Não passou pela cabeça de ninguém que, no ano 2000, ainda usando basicamente os mesmos carros e aviões dos anos 50, as pessoas carregariam consigo máquinas levíssimas, indizivelmente mais poderosas do que aquelas; e, muito menos, que essas máquinas estariam todas conectadas entre si, formando uma teia do tamanho do mundo.

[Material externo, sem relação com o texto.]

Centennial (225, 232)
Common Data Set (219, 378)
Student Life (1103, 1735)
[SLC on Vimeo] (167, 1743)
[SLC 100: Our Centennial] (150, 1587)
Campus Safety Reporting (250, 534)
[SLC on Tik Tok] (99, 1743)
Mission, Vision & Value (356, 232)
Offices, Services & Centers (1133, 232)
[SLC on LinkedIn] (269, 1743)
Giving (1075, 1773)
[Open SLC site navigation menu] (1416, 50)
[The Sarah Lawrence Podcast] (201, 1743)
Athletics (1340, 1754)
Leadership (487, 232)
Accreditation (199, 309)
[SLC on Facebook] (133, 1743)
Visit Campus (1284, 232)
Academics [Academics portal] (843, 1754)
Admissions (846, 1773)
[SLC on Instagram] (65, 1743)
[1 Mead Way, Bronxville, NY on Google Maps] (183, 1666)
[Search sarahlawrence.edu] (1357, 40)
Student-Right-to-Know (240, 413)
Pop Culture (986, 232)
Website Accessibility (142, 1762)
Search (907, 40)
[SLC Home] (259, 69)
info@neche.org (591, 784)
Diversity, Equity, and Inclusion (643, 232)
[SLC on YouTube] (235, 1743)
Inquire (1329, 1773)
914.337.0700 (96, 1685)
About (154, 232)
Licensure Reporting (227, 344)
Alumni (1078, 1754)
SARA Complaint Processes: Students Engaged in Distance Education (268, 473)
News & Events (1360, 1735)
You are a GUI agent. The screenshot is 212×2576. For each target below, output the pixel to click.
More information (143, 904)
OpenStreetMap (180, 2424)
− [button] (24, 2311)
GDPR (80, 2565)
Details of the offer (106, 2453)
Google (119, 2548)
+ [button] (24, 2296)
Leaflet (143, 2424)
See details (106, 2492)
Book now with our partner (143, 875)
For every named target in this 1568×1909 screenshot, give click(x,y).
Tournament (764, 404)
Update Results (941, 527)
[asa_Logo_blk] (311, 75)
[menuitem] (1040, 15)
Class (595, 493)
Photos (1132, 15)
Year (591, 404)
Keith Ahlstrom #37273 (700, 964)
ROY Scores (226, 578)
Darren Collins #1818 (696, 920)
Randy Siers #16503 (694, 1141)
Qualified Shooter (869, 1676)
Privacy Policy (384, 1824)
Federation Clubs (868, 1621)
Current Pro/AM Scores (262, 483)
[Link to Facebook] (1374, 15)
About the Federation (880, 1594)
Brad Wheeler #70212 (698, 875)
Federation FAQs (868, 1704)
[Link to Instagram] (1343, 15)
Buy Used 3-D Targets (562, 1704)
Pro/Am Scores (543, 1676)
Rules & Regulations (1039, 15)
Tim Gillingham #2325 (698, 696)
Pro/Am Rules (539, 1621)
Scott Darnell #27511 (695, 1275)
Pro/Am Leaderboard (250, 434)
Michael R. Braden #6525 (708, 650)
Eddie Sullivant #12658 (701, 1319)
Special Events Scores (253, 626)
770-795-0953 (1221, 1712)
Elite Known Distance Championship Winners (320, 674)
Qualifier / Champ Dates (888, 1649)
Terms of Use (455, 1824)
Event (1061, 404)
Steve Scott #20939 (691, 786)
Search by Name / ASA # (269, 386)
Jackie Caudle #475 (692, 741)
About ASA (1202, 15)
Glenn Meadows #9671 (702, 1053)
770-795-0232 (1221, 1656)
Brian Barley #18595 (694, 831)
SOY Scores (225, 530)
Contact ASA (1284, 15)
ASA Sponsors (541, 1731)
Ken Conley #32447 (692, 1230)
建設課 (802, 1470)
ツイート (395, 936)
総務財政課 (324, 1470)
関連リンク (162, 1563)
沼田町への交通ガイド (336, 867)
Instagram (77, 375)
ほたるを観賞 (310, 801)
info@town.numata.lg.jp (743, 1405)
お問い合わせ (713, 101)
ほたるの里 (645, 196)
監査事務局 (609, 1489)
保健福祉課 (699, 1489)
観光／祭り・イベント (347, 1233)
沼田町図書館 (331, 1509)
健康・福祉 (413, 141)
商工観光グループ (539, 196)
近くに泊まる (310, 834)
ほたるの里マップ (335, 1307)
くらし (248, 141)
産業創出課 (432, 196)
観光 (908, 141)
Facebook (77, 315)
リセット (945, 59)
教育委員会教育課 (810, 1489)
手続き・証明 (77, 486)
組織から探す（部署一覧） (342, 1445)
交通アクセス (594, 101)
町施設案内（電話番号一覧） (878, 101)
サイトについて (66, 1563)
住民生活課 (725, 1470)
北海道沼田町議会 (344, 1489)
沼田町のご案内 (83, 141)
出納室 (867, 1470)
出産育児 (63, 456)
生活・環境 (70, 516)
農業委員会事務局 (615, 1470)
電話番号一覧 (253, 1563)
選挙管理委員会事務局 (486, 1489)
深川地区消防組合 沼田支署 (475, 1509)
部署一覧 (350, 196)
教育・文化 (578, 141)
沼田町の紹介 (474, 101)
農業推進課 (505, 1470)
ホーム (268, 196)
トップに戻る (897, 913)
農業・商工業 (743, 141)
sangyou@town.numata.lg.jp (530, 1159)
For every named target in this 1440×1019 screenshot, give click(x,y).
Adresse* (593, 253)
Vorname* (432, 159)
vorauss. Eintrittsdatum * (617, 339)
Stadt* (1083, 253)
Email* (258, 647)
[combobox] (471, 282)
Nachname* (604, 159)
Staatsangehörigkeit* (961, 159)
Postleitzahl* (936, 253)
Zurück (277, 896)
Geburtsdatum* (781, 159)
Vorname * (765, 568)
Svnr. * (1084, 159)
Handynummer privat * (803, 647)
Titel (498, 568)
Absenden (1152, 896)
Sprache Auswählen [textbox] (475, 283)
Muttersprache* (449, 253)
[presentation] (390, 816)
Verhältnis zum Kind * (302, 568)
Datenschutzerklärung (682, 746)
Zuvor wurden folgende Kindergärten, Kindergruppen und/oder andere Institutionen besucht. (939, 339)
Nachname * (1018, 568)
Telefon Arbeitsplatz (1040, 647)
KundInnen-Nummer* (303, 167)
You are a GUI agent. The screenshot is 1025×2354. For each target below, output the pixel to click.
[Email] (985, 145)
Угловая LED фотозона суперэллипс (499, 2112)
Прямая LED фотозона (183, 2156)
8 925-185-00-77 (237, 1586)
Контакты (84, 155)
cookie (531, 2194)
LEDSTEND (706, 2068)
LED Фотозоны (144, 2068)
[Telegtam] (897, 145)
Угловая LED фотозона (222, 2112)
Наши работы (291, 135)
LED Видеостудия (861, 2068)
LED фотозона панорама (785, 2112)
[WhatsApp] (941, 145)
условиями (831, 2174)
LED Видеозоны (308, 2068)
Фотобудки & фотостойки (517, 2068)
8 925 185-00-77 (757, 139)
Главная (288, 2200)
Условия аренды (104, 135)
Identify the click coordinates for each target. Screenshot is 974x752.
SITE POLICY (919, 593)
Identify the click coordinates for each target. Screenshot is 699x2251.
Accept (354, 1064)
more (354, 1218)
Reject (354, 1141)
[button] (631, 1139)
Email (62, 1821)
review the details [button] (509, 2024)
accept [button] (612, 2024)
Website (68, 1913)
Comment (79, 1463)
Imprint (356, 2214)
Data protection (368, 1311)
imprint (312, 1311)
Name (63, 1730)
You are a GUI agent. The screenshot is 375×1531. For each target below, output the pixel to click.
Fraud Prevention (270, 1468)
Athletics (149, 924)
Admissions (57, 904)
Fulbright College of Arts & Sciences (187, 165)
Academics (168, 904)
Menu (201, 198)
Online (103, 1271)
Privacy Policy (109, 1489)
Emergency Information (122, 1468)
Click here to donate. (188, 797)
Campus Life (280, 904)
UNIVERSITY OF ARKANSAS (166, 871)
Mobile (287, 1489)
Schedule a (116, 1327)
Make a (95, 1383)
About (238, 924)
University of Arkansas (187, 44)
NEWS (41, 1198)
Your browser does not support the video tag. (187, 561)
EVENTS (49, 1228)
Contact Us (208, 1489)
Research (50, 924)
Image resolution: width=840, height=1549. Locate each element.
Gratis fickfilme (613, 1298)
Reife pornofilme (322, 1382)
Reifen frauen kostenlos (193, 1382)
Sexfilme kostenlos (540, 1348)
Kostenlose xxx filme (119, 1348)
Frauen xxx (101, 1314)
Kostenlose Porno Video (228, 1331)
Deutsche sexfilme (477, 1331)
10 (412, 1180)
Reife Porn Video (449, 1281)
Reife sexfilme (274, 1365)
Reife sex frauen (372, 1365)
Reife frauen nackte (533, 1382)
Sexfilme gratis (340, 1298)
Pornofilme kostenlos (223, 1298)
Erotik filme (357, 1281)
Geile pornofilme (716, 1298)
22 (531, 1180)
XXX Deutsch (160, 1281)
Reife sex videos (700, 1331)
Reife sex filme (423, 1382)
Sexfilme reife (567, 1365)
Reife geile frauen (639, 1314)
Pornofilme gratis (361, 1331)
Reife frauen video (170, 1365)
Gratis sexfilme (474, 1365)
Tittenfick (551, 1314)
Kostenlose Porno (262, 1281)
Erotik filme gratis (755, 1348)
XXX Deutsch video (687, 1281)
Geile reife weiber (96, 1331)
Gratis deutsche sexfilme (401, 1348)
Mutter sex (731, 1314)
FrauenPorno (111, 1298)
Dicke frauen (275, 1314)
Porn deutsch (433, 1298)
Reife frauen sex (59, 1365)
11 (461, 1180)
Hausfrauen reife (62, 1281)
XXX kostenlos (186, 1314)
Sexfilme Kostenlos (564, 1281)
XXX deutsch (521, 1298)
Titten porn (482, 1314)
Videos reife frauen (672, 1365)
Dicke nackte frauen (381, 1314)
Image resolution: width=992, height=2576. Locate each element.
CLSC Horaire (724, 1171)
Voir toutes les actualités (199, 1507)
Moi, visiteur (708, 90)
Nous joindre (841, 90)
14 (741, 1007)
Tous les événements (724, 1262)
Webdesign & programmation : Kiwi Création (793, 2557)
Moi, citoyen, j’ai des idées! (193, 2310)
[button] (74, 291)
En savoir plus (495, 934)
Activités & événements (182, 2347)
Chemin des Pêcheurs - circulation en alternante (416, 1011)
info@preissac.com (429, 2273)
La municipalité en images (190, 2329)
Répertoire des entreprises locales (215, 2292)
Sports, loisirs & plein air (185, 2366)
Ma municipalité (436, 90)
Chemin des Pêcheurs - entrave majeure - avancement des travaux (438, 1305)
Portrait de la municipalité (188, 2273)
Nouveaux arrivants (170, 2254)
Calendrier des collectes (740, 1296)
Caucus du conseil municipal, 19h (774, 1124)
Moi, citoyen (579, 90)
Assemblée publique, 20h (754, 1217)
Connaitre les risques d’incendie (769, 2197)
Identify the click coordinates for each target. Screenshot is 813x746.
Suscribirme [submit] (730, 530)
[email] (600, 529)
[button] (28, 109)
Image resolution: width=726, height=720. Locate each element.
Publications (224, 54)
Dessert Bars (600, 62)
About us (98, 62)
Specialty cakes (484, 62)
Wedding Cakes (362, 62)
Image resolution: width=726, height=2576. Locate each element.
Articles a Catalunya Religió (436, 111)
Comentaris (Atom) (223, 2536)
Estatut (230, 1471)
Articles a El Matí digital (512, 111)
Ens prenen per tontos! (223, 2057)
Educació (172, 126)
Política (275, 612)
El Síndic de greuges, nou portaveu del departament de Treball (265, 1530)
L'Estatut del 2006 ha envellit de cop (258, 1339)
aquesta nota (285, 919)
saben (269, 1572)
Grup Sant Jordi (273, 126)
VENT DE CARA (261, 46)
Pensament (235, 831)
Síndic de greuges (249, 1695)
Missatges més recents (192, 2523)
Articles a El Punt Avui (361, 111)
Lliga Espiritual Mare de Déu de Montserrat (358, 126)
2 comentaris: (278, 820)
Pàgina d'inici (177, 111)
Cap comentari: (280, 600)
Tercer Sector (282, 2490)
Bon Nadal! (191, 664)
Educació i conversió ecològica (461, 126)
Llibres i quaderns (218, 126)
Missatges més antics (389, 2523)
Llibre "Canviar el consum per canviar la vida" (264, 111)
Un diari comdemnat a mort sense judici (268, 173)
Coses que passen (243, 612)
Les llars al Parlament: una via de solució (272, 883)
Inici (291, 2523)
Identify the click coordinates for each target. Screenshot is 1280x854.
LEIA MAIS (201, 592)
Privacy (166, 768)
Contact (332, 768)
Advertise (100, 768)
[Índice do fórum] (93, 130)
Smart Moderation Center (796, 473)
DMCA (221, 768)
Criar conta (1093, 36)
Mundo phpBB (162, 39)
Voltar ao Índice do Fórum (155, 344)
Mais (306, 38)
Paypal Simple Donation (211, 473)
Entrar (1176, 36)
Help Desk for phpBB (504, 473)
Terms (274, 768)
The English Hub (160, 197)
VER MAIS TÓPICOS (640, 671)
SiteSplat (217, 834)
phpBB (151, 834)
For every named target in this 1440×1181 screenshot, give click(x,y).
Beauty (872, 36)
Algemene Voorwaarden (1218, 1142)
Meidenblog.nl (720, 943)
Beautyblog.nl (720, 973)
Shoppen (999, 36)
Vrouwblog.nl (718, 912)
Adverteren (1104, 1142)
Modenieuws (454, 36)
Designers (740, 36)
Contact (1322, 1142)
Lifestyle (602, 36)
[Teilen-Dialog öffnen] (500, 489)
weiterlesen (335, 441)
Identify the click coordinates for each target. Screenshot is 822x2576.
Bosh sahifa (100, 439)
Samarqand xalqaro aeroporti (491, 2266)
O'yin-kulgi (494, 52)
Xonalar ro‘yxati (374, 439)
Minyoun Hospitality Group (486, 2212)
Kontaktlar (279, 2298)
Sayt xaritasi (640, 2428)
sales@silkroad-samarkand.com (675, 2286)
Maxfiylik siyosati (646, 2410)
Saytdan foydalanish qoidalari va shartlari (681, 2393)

Foi durante a década de 50, no entanto, que se desenvolveram o transistor (uma invenção de 1948 que deu, em 1956, o Nobel de Física a seus autores, três cientistas do Bell Labs) e o circuito integrado (1959), responsáveis pela mudança tecnológica mais radical de que se tem notícia. O mundo deixava para trás a velha casca da Revolução Industrial, e dava seus primeiros passos em direção à Era da Informação.

Graças ao que ninguém conseguiu imaginar então é que podemos, porém, ter uma idéia tão viva daqueles tempos. Com a crescente quantidade de informações da rede, eu até arriscaria dizer que o passado nunca teve tanto futuro.

Digitando “Anos 50” no Google obtenho, em 0.09 segundos, 88.900 itens. E isso porque estamos no modesto universo da Internet latina, em português e espanhol. Digitando “The Fifties”, descubro, em tempo recorde (0.07 segundos) mais de 135 mil páginas, que me trazem, em poucos cliques de mouse, a história, os sons e as imagens daquela época.

Se isso não é uma máquina do tempo, não sei o que é.

Máquina do tempo, eu disse?

Que coisa.

Não é que eles não estavam assim tão enganados?